Agenda item

Contact Officer: Daniel Garnier


To receive the report and to provide views:-

·         on the overall approach to economic growth outlined in the draft economic growth strategy; and

·         on the priorities and areas of focus described in the draft economic growth strategy.


The Economic Growth Strategy was introduced by the Leader of the Council. It was noted that the report outlined a strategic approach to support the economic development of the borough, whilst aiming to respond to the aspirations and ambitions for the borough as set out by Horizon 2050.


It was clarified that the document was solely a BDBC report.


The committee commended the report and made a range of observations.


An observation was voiced that economic poverty within the borough should be dealt with more robustly in the strategy.


In response to a query the Economy and Culture Manager suggested that the document identified three areas of specific importance, notably:

·         Enabling the right environment for start-ups, in relation to low rent accommodation and networking support;

·         Supporting the existing workforce with opportunities to upskill; and

·         Ensuring that there is no shortage of commercial stock in the future. 


It was clarified that Basingstoke start-up performance compared well with other boroughs and that survival rates after 5 years were amongst the highest.


It was queried whether conversations had been held with Urban&Civic in relation to skills training. This had not taken place to date but was a subject that would be addressed.


It was envisioned that the council would be a facilitator and enabler to upskilling and further education, rather than direct provider. Discussions had already been held with four existing universities within the area with a view to future collaboration.


It was suggested that in relation to a further education culture there should be a change in focus from employer to student perspective. 

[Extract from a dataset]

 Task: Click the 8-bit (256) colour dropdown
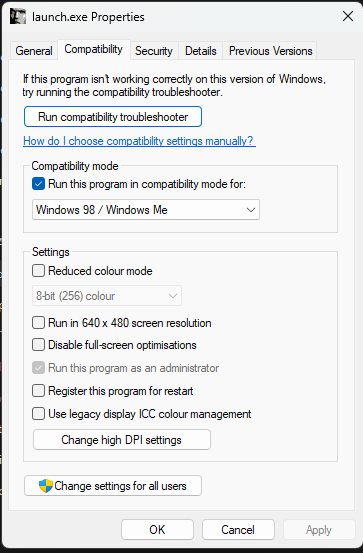[x=107, y=296]
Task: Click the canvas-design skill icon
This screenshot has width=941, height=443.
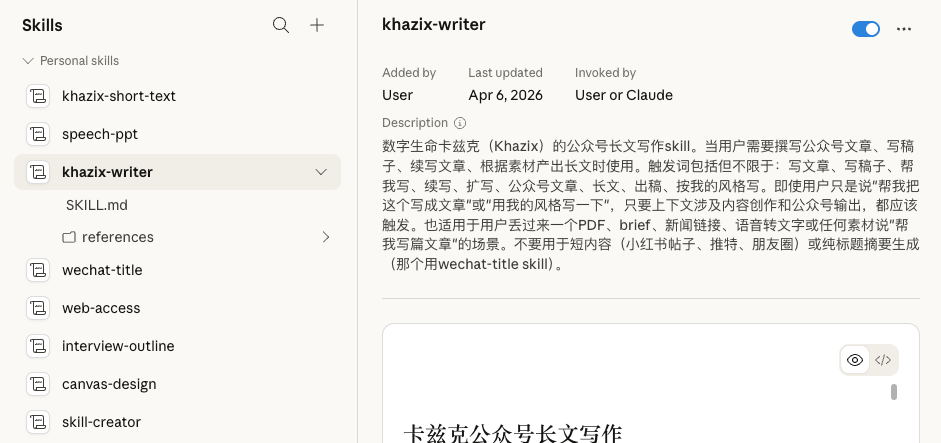Action: [38, 384]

Priority 1: Growing talent

It was acknowledged that as a borough council with no direct responsibility for education, the role was not to try and replicate university towns but to facilitate and promote educational opportunities within the locality.  


Priority 2: Supporting entrepreneurs

It was confirmed that the borough offered a fertile and thriving environment both for start-up and ongoing growth, with competitive rates and good transport links.


Core Pillars 1 & 2

It was queried whether there was the potential to become a centre for agricultural excellence. It was commented that given there was one of the best agricultural colleges in the country less than 15 minutes travel away, there would be little point in trying to compete.


Core Pillar 3

It was queried why Basingstoke was losing jobs to Reading, given that Reading was a more deprived area. It was explained that there was no direct correlation between the two and that the statistics may have been distorted as Reading was a small borough to which a number of other borough residents commuted.

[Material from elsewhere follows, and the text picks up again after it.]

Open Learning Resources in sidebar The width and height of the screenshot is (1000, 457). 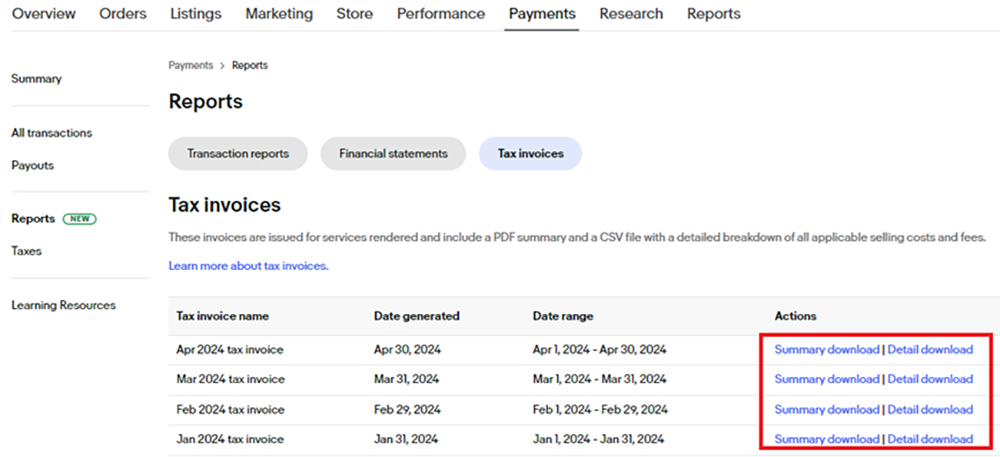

It was also explained that AWE, situated just inside the border of West Berkshire, employs approximately 3,500 residents of Basingstoke which impacts the percentage number commuting out of the borough.

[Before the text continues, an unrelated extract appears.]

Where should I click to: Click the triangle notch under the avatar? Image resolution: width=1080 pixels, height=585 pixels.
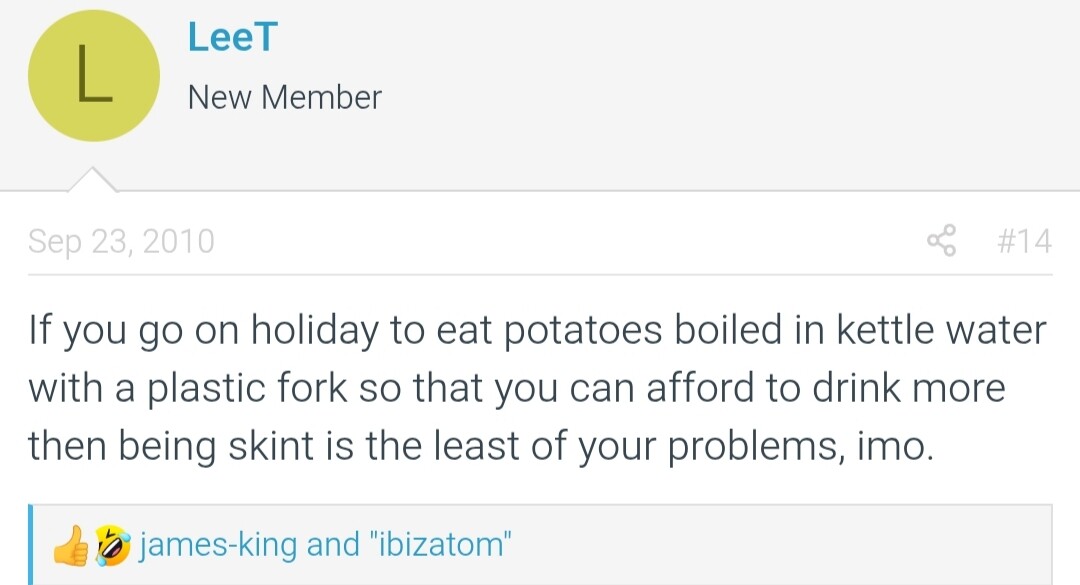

It was queried whether there was any follow up with business’ that had chosen to leave the borough. It was confirmed that discussions did take place and generally decisions to move were not linked with Basingstoke, but were based on corporate and commercial considerations.


Core Pillar 4

Comment was made on the importance of preserving and regenerating the Top of Town.


Resolved: The Committee


·         Note the Draft Economic Growth Strategy;

·         Request that the above comments and suggested amendments be considered by the Leader.